Sol altta, hiç kimse yok. Ama eskiden orada bir sürü insan vardı. Bu, diyagramdan başka bir mesaj. Sudan, Libya, Çin, Hindistan, Bangladeş'e küçük mavi kuyruklar ekledim. Bu, 15 yıllık ilerleme. 15 yıl önce neredelerdi, şimdi neredeler? Mesaj ise, çoğu ülke sağa doğru gidiyor ve yukarı çıkıyor, yukarı ve sağa -- daha fazla nüfus yoğunluğu ve daha yüksek kişi başına tüketim. Sağ üst köşenin dışında olabiliriz, biraz alışılmadık, İngiltere'yle beraber Almanya, Japonya, Güney Kore, Hollanda ve biraz garip bir ülkeler grubu var. Ama birçok ülke yükseliyor ve bize katılmak için sağa geliyor. Yani diğer ülkelerin gelecekteki enerji tüketiminin nasıl olabileceğinin de bir örneğiyiz.
I've also added in this diagram now some pink lines that go down and to the right. Those are lines of equal power consumption per unit area, which I measure in watts per square meter. So, for example, the middle line there, 0.1 watts per square meter, is the energy consumption per unit area of Saudi Arabia, Norway, Mexico in purple, and Bangladesh 15 years ago. Half of the world's population lives in countries that are already above that line. The United Kingdom is consuming 1.25 watts per square meter. So is Germany, and Japan is consuming a bit more.
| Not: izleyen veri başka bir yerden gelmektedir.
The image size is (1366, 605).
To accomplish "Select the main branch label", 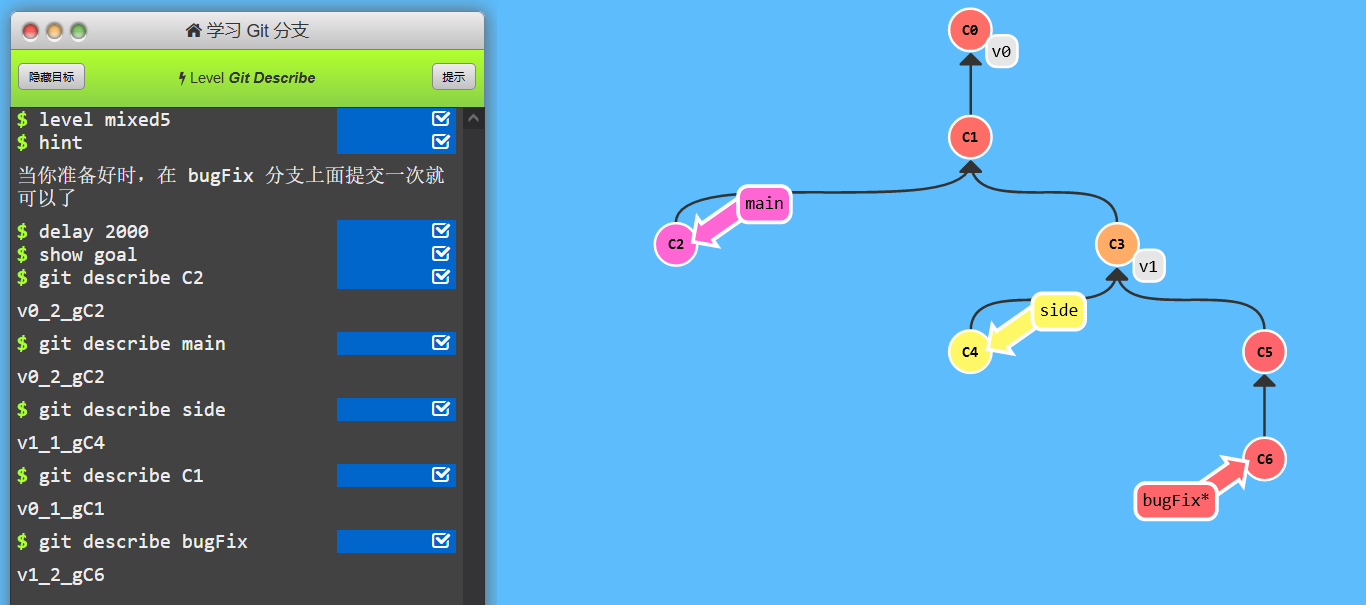I will [x=764, y=204].
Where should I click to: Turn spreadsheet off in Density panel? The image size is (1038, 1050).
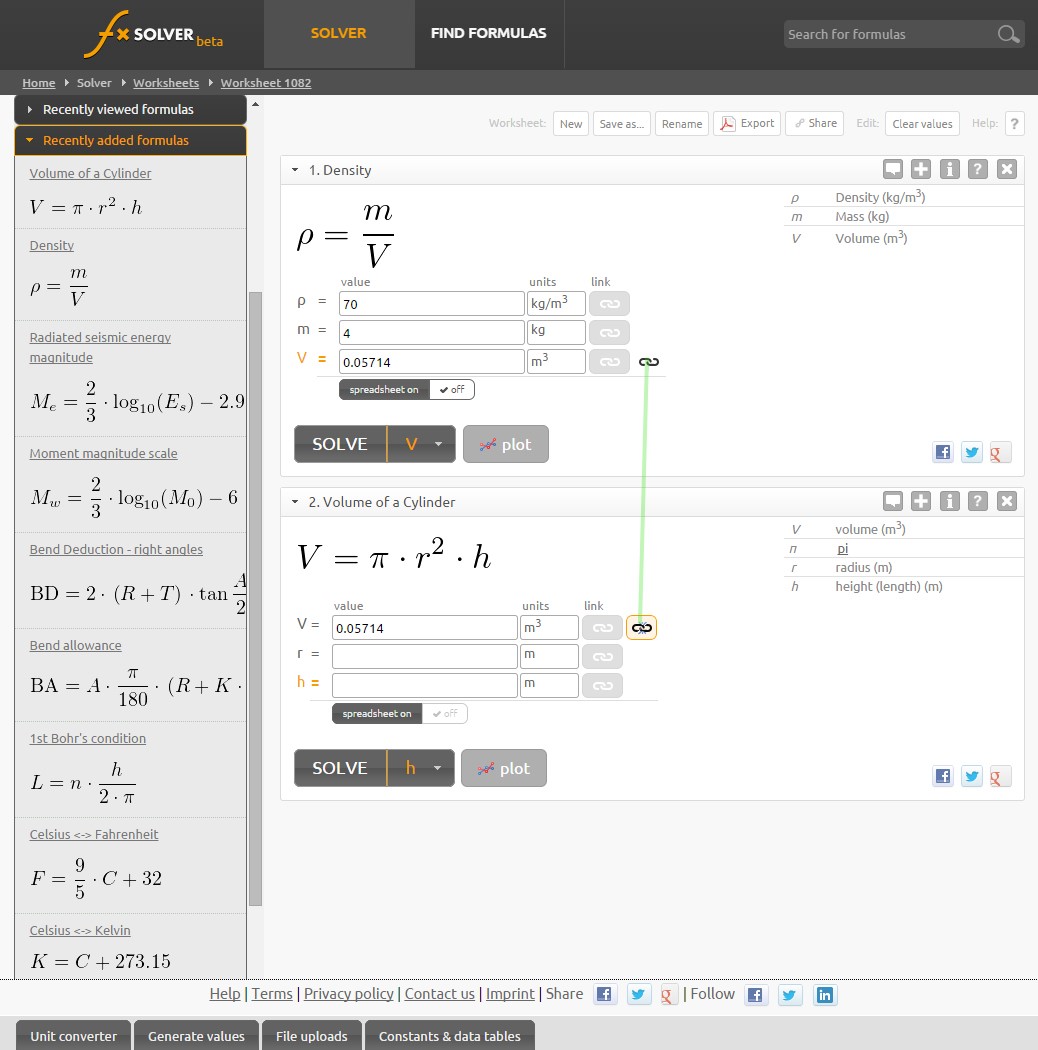(x=452, y=389)
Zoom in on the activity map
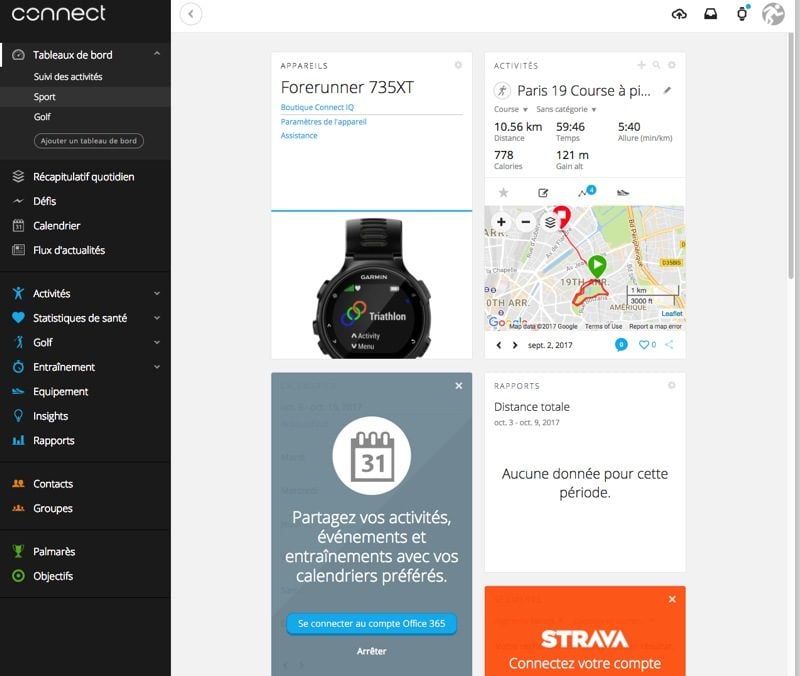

Ayrıca aşağı ve sağa giden pembe satırları da bu diyagrama ekledim. Bunlar, metrekare başına vat ile ölçtüğüm birim alan başına eşit güç tüketimi çizgileri. Örneğin, metrekare başına 0,1 vat enerji tüketilen orta hat, Suudi Arabistan, Norveç, morlu Meksika ve 15 yıl önceki Bangladeş'in birim alan başına enerji tüketimi. Dünya nüfusunun yarısı, zaten bu çizgi üzerinde yer alan ülkelerde yaşıyor. Birleşik Krallık, metrekare başına 1,25 vat tüketiyor. Almanya ve Japonya, bundan azıcık daha fazla tüketiyor.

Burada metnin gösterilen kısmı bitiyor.